For some individuals, the complications of poor breathing patterns can pose a significant issue. For people who have sub-optimal breathing patterns their breathing rate is greater than 16 breaths per minute. Usually anywhere from 7 to 14 is considered normal. Anything over 16 is generally you’re starting to get into a hyperventilation type of breathing. They will often have throat clearing, dry coughing, and excessive yawning. I’ve had people who look like they’re just going to drift off into sleep on me when I start to change their breathing patterns. There are often frequent sighs, and gasping for air, and often their speech will be very fast with rapid sentences while they’re there talking. Sometimes they can’t complete a sentence before they are forced to take another breath in.
Let me tell you about this lady.
She was a very stressed woman. Before she retired, she was a consultant for the Pentagon, so she had a very high-level job, but now she was retired. Despite being retired, she was still carrying that level of stress. The day I met her, she had come into my office and the front-end staff member had asked for an imprint of her credit card, which is pretty standard when you come in to start treatment. She thought he was going to steal her identity and was going up one side of him and down the other side. I went out and broke up this altercation and brought her back into the room to start a treatment.

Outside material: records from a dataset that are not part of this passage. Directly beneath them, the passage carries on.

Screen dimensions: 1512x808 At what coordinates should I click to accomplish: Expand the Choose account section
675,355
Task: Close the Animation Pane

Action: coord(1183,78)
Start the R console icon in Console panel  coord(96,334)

As she gave me her history and told me about her problems, she was getting in two words for every breath. She was unable to speak a full sentence. She was very short of breath and had a significant upper thoracic breathing pattern. Her diagnosis was osteoarthritis of the cervical spine. On examining her, I found that the motion of her cervical spine/ neck was extremely limited. It was about 30 to 35 degrees in both directions. Considering it should be 70-90 degrees in each direction if you are looking to the right or left. She was also very over-inflated. Her lower ribs were widened.

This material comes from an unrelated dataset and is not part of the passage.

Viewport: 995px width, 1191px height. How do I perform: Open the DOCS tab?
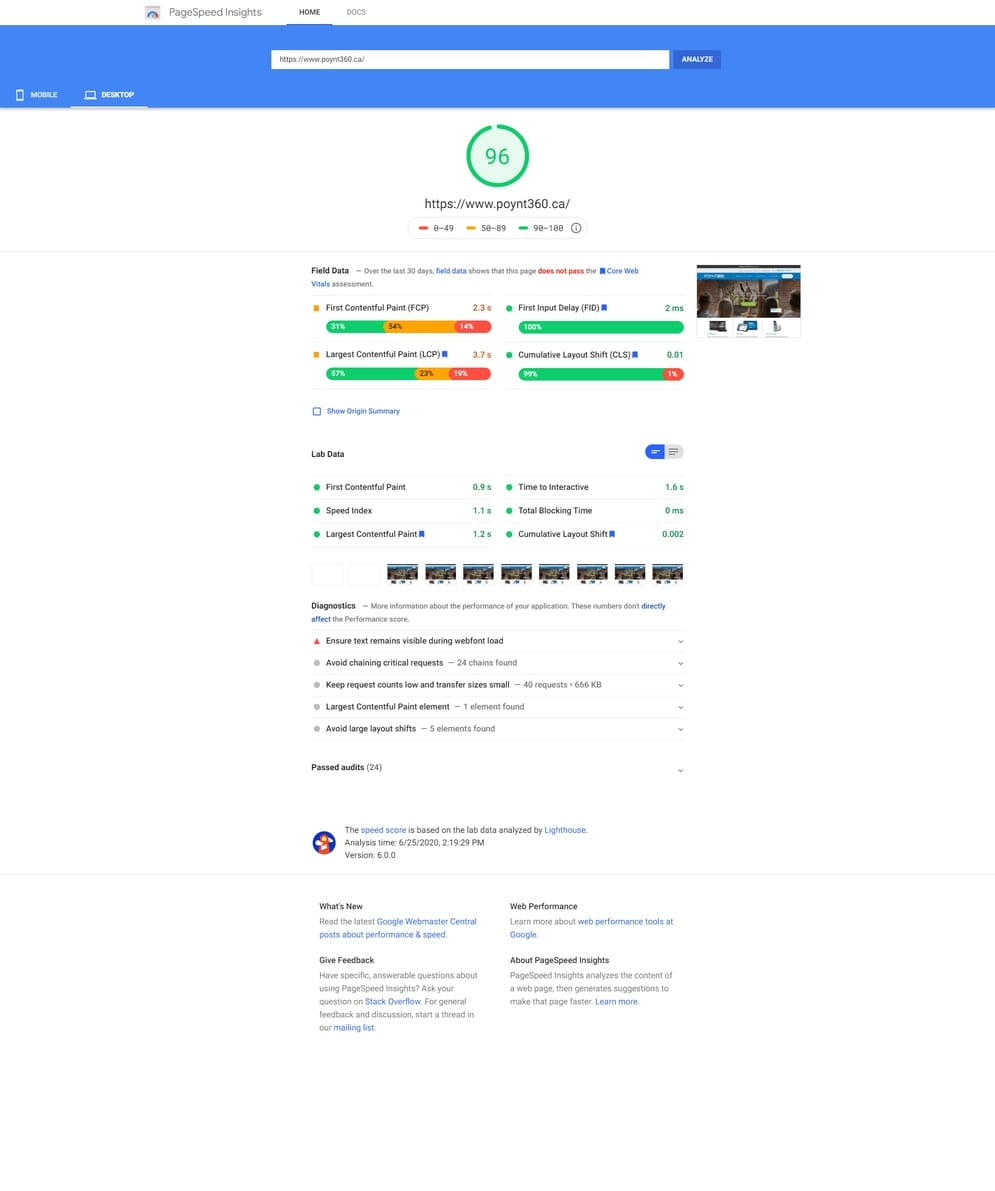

I helped her control her upper chest breathing for her treatment that day. I also taught her prolonged expiration through pursed, round lips. I taught her to breathe out slowly for up to 20 seconds. Initially, she was unable to do that but promised to work diligently on it five times a day. That is all I did with her that day. She came back a week later. She was less inflated and her rib cage was lower overall. She had been working hard on her exercises and the motion of her neck had increased at least 15 degrees in both directions just by working on her expiration and slowing down her breathing pattern and she was more relaxed. She had managed to calm her upper chest breathing and reduce the tightness and tone of all of the accessory breathing muscles in her chest.
Symptoms that are seen with sub-optimal breathing patterns are difficulty breathing, poor sleep, and anxiety. People will often complain of heart palpitations, gut pain, IBS (Irritable Bowel Syndrome) nausea, noncardiac chest pain, and chronic pelvic pain. They can have tingling in their hands and feet, clammy hands, fatigue, achy muscles, achy joints, sensations of dizziness, feelings of brain fog, irritability and a feeling of air, hunger, and gasping for air.
Poor breathing patterns can also contribute to postural problems and musculoskeletal pain. When the muscles of the neck, upper back, and chest are overused due to inefficient breathing patterns, it can lead to tension and pain in these areas, as well as contribute to poor posture.
Overall, it is important to be aware of your breathing patterns and take steps to improve them if necessary. Specific breathing exercises can reduce the negative clinical implications of poor breathing.